I was reading through past posts on Mugwump Chronicles, and her Trained or Broke started me thinking. Once upon a time years back I was lucky enough to get a one-on-one lesson with a really good dressage clinician. (I don't ride dressage, but the lesson was a reward for an unpaid summer's worth of work for the barn owner.) The horse I rode was a big old NSH gelding, a national champion several times over in his day. Semi-retired, and used mainly for new riders who needed a very quiet gentleman to build their confidence, he would clomp happily around the arena in low gear, loved to be fussed over, and was an all around nice old boy. I'd ridden him a few times, but had no real clue what a prize I was getting aboard, lol.
The clinician, who didn't know either his background or much about mine, started the lesson assuming I had some clue, and the horse was "green" - a term which for her meant anything that wouldn't practically saddle itself. By 5 minutes in, she'd revised her opinion: Horse: knows exactly what he's doing, and will do it all IF cued correctly. Rider: doesn't know much, but can maybe take direction.
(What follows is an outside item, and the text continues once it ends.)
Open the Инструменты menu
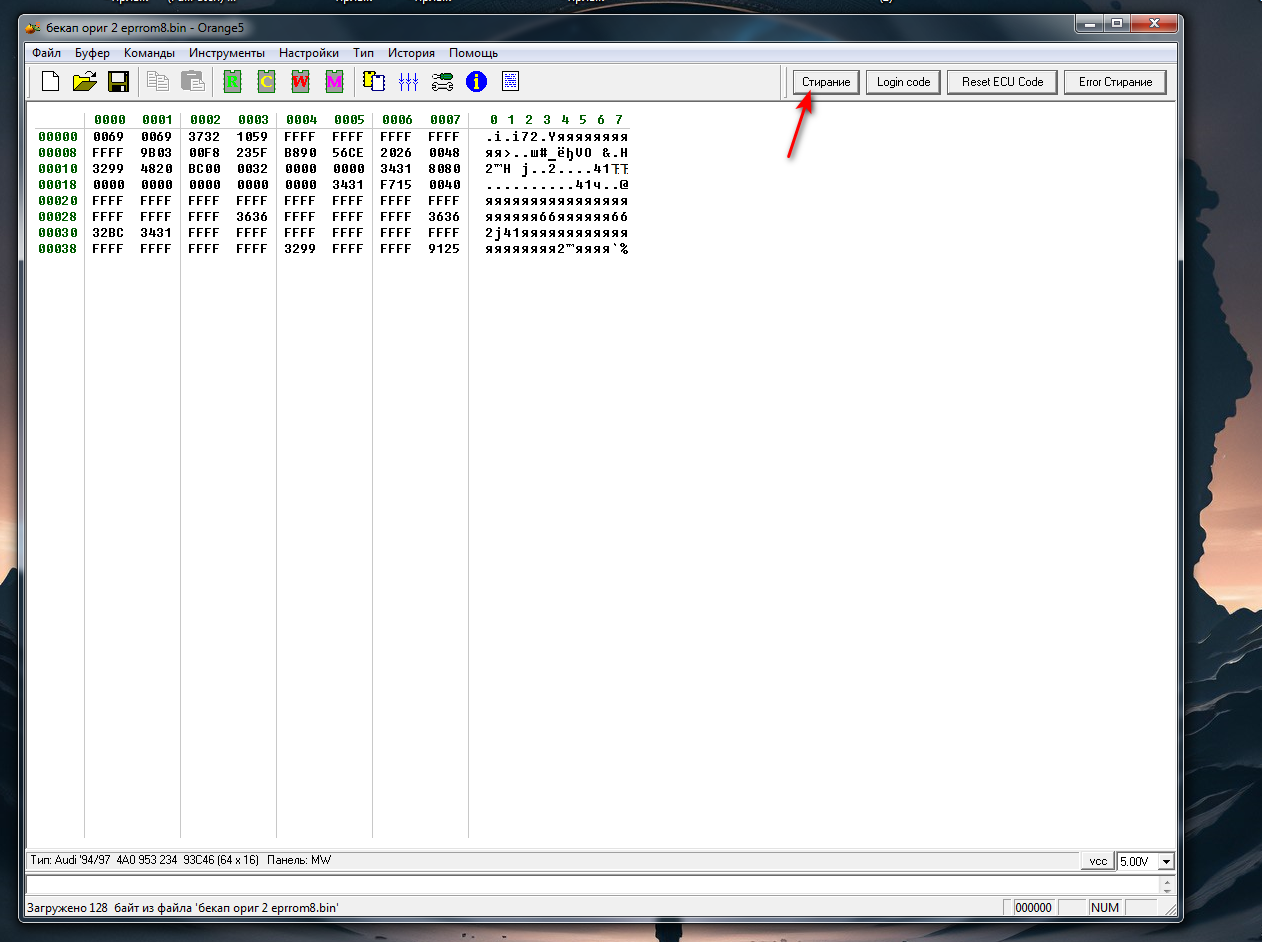 pos(227,53)
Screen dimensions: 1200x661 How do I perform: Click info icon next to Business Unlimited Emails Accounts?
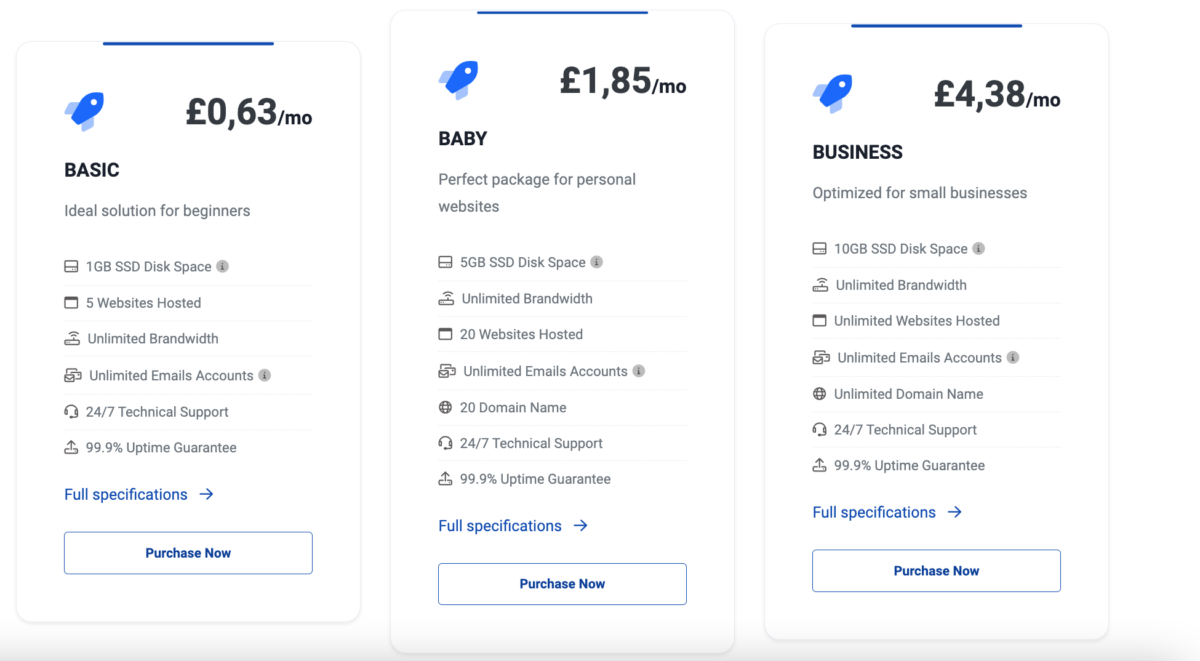1013,357
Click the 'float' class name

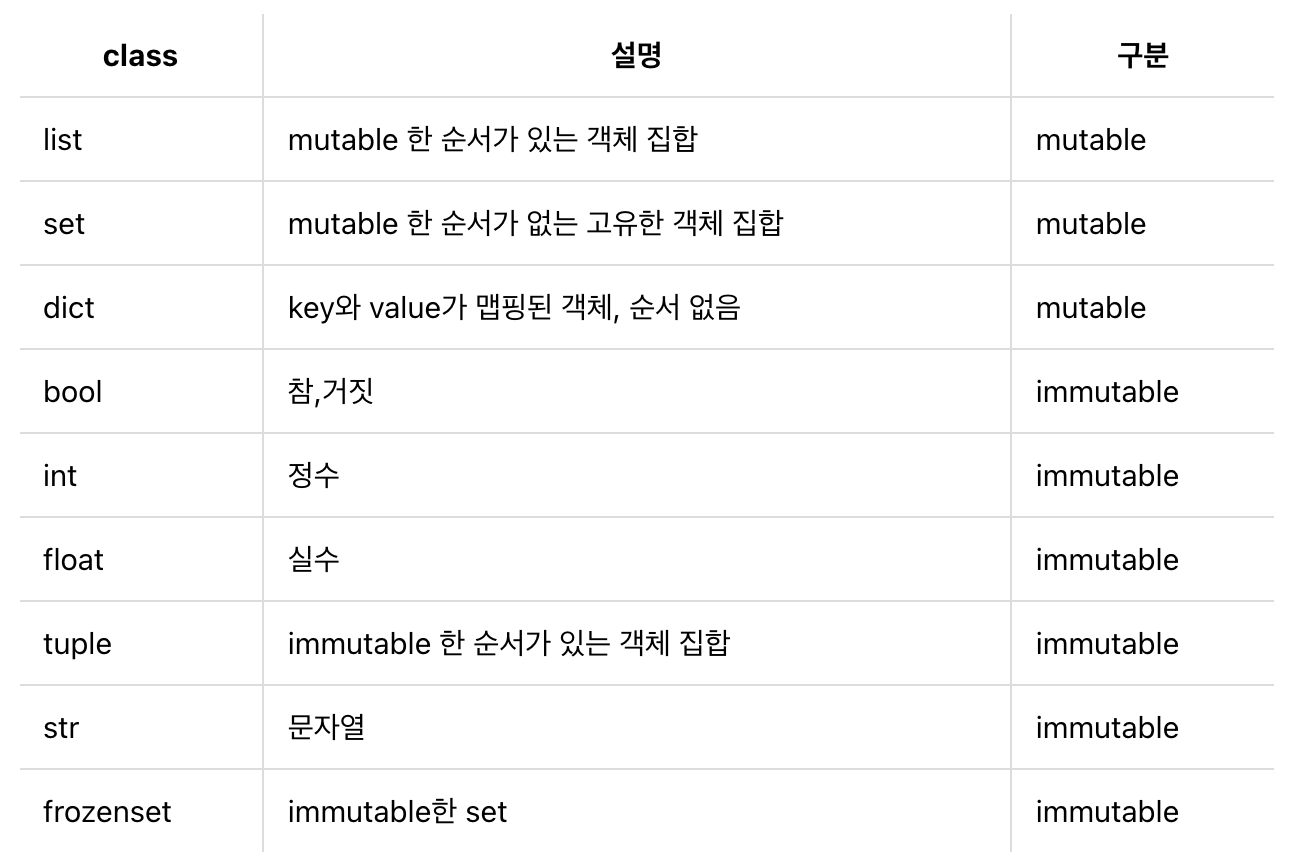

I was the greenie, and suddenly he was the teacher. Until then I'd only known the vocabulary, not the feeling. With her coaching, Big Fred gave me a taste of what riding a horse "on the bit" feels like when the horse is properly collected; of a round, balanced trot, followed by startling lengths of extension, and of the massive power that a driving hind end produces. After years of riding bareback any old way, riding western saddles for 4-H classes, and a few years of huntseat and jumping lessons on school horses with enough training to get them around a 3' course, but too many riders to make them truly great, at least in inexperienced hands, the feel Fred gave me was like a lightbulb going off.
I haven't ridden too many truly "broke" horses since, but that moment of epiphany has stayed with me. When I think of Big Fred I'm reminded that every single one of them green or broke has something to teach me if I'm willing to listen and learn.